● WORK TO DO
Lay out the lines as a JSON list of strings, one string per line, starting at the line that contains "About Us (618, 32)" and ending at the line that contains "[Next slide] (135, 108)", with both of those lines included. Leave out any blank lines and the pictures.

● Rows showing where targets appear
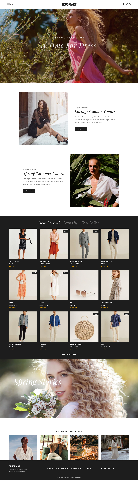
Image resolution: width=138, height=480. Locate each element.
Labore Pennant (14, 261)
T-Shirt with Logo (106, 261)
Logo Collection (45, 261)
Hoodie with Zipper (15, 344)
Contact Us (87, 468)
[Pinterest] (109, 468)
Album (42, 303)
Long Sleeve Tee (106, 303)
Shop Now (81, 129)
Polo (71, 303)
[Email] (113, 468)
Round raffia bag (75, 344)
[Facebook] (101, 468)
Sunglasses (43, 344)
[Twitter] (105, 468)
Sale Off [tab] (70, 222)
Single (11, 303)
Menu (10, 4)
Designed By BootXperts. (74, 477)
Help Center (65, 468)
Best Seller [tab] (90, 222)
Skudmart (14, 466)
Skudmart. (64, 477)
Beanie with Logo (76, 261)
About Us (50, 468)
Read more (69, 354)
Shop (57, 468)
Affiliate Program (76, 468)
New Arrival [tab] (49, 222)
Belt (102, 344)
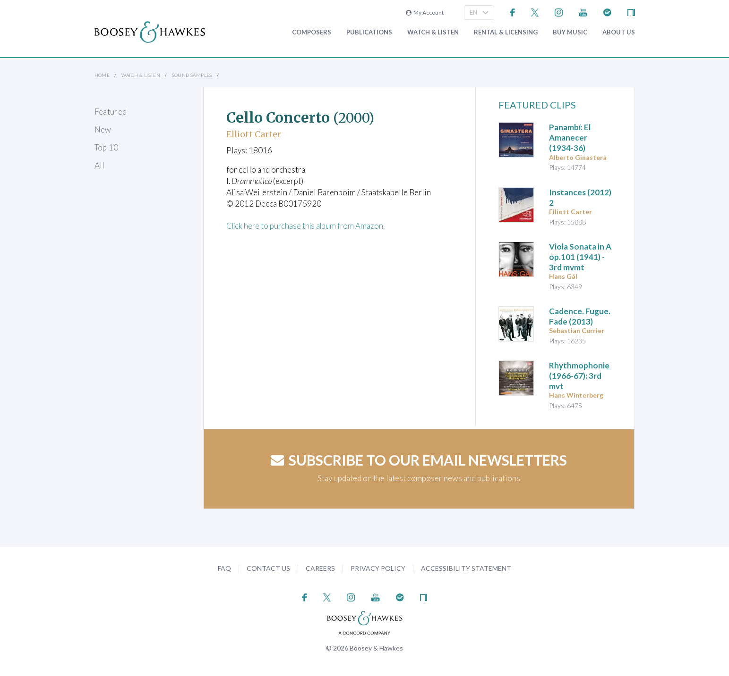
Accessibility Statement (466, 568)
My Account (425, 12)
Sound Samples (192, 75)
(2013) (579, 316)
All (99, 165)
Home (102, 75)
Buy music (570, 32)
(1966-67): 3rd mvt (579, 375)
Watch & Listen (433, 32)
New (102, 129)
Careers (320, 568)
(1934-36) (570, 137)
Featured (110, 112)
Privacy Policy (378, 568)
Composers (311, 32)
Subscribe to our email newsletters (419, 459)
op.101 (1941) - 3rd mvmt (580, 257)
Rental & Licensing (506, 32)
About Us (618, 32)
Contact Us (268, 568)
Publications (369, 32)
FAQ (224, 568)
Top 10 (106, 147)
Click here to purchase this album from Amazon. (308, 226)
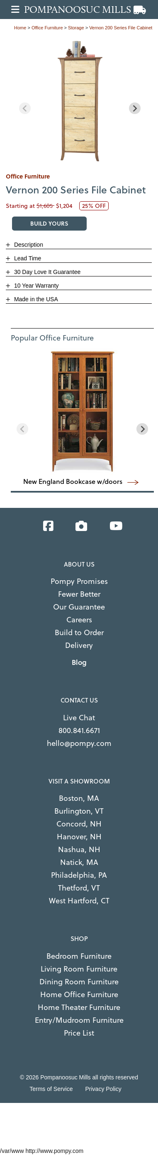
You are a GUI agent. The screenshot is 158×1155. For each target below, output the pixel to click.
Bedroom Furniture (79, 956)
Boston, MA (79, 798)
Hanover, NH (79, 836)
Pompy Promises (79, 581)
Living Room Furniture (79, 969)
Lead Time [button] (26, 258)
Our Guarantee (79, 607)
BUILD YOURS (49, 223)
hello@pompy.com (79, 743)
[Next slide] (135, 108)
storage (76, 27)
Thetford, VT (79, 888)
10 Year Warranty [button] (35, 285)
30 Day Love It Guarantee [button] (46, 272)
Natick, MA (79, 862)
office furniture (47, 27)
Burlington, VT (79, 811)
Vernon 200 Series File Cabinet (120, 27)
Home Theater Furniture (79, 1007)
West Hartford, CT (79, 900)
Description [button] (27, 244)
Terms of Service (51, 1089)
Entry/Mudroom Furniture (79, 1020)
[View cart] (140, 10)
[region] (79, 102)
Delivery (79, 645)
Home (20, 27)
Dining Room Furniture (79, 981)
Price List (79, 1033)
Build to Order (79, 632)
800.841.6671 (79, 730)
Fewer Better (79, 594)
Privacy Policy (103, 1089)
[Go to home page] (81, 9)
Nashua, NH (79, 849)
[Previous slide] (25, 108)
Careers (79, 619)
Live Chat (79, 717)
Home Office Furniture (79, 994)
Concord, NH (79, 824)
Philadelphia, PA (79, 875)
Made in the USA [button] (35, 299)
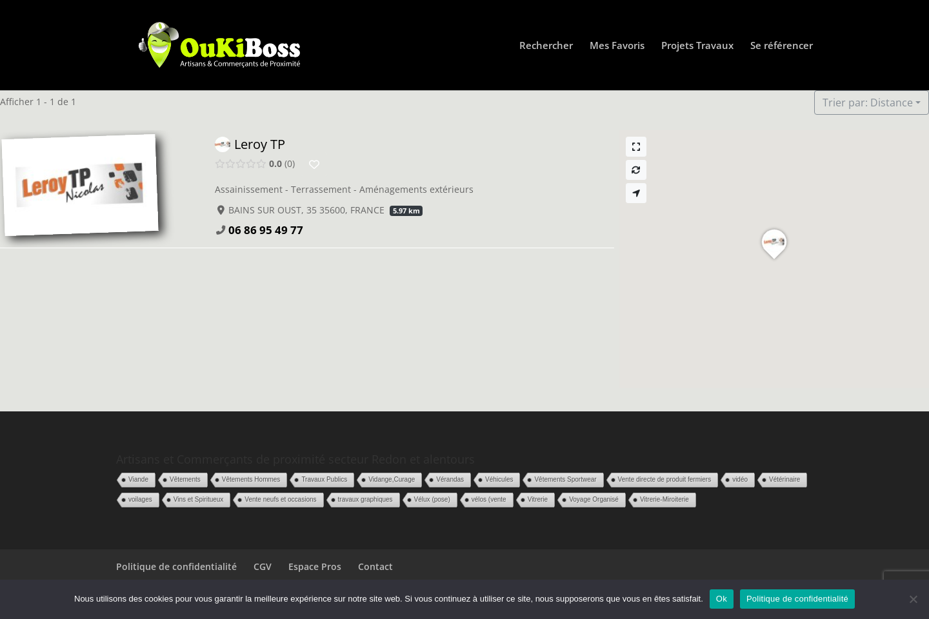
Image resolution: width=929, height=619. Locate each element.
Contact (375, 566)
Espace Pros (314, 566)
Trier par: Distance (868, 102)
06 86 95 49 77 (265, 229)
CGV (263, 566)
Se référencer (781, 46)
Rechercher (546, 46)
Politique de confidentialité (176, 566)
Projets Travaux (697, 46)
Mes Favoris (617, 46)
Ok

● COMPLETED EXERCISE
[
  "About Us (618, 32)",
  "Contact Us (268, 568)",
  "Publications (369, 32)",
  "FAQ (224, 568)",
  "Top 10 (106, 147)",
  "Click here to purchase this album from Amazon. (308, 226)",
  "You are a GUI agent. The screenshot is 158×1155. For each target below, output the pixel to click.",
  "Bedroom Furniture (79, 956)",
  "Boston, MA (79, 798)",
  "Hanover, NH (79, 836)",
  "Pompy Promises (79, 581)",
  "Living Room Furniture (79, 969)",
  "Lead Time [button] (26, 258)",
  "Our Guarantee (79, 607)",
  "BUILD YOURS (49, 223)",
  "hello@pompy.com (79, 743)",
  "[Next slide] (135, 108)"
]